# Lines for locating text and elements

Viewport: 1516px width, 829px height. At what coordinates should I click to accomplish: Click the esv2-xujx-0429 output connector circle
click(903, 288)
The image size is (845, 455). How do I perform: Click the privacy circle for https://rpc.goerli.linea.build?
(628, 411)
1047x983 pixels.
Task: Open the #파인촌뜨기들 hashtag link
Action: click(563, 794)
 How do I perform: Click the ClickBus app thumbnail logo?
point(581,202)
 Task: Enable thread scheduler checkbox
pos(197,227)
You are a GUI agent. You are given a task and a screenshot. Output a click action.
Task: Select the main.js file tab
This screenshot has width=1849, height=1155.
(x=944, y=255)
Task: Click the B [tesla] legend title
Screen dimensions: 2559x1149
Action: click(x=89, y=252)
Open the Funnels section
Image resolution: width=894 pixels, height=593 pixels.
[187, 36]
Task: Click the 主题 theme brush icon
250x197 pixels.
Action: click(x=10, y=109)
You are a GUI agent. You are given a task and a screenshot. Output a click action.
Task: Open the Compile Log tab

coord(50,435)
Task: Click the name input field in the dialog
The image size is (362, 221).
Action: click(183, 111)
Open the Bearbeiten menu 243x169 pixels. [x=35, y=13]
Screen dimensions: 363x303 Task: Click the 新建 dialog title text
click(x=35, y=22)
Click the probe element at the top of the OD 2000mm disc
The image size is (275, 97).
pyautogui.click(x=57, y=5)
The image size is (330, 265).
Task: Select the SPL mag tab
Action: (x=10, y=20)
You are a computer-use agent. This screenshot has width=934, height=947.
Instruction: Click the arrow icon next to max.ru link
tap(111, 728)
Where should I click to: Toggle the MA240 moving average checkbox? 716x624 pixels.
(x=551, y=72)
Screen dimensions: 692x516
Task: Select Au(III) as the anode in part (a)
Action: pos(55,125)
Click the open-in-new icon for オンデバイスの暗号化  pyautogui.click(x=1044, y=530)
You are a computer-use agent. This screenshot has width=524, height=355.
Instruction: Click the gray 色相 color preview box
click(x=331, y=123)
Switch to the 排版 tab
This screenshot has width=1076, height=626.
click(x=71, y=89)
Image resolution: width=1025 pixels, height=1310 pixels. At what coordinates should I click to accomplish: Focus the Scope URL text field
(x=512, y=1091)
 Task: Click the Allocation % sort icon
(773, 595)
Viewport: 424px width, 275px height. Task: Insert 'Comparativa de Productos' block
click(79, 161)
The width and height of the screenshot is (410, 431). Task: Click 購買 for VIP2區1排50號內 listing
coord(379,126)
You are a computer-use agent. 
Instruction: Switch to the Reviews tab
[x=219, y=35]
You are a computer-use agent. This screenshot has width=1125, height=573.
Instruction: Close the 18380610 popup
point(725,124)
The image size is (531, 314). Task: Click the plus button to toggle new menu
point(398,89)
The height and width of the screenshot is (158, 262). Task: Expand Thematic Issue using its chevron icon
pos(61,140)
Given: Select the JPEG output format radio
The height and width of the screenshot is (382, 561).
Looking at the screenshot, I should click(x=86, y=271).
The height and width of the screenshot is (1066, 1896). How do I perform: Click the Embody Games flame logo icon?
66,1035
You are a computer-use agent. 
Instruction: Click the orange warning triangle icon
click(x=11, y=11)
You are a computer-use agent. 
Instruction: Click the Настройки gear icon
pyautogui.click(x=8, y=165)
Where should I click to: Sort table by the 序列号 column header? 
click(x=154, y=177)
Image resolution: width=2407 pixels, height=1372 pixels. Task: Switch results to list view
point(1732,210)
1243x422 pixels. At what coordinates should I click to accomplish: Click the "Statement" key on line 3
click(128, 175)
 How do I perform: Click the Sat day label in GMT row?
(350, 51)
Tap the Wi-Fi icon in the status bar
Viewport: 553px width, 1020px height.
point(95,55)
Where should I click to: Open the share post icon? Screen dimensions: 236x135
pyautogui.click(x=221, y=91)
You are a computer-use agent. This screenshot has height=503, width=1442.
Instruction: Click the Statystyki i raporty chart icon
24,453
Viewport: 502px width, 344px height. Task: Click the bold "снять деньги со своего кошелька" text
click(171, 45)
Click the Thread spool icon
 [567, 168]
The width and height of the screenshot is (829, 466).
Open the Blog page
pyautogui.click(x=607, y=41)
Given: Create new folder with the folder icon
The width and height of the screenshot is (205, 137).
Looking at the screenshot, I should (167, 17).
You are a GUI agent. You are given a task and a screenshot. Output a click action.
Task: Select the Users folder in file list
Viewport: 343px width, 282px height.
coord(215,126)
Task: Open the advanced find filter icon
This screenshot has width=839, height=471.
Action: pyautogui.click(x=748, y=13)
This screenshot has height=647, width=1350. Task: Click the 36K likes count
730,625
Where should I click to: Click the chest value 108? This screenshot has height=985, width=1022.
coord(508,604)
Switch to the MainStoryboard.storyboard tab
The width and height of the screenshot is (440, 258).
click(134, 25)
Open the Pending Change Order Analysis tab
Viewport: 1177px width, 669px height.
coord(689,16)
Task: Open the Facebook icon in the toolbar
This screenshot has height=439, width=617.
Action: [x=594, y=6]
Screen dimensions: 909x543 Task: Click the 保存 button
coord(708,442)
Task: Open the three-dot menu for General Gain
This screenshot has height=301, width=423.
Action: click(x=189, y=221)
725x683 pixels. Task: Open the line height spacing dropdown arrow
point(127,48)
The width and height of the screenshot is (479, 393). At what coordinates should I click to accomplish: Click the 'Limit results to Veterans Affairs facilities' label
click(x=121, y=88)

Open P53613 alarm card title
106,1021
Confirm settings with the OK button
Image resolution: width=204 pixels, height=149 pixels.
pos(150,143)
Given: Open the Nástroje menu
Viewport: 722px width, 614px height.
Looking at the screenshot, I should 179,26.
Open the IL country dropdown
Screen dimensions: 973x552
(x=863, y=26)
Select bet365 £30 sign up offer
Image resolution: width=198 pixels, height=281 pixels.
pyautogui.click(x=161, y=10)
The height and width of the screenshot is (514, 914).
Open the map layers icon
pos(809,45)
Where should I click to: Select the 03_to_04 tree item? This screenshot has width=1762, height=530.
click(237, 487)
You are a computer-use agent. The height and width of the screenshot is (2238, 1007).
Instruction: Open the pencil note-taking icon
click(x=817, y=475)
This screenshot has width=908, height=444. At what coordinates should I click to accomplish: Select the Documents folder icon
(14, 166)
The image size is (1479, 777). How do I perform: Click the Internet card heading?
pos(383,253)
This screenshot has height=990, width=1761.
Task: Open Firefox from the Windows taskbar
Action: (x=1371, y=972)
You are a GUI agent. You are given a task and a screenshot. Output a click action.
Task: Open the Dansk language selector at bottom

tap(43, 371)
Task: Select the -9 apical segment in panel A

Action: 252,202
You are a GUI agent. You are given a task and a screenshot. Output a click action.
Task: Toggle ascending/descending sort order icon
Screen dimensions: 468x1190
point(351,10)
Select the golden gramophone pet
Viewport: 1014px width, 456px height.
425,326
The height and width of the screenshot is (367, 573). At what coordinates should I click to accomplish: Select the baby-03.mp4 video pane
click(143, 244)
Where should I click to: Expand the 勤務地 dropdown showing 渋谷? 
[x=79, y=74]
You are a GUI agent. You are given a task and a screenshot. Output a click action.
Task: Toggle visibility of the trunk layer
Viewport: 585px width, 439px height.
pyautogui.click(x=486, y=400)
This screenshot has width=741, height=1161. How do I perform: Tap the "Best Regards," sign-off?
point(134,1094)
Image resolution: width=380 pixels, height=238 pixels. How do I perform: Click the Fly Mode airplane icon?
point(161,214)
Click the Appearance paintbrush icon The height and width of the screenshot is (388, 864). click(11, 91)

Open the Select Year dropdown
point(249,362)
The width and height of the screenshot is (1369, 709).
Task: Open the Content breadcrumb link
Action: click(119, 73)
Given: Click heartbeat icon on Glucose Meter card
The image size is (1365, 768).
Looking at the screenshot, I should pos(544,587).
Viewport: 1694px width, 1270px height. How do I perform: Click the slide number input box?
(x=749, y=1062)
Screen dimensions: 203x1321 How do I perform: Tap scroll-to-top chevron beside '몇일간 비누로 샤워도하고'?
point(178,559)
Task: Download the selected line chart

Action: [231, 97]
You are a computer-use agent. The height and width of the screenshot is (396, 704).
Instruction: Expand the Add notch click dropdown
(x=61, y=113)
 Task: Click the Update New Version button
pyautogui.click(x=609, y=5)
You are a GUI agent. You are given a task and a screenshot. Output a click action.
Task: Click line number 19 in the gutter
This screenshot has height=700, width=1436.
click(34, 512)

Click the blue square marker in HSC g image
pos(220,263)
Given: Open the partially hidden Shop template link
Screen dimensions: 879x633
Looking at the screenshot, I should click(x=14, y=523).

# Exercise brief
Pull out every line above that contains the string "with", and list them in their original order.

# Answer
Given: Create new folder with the folder icon
Confirm settings with the OK button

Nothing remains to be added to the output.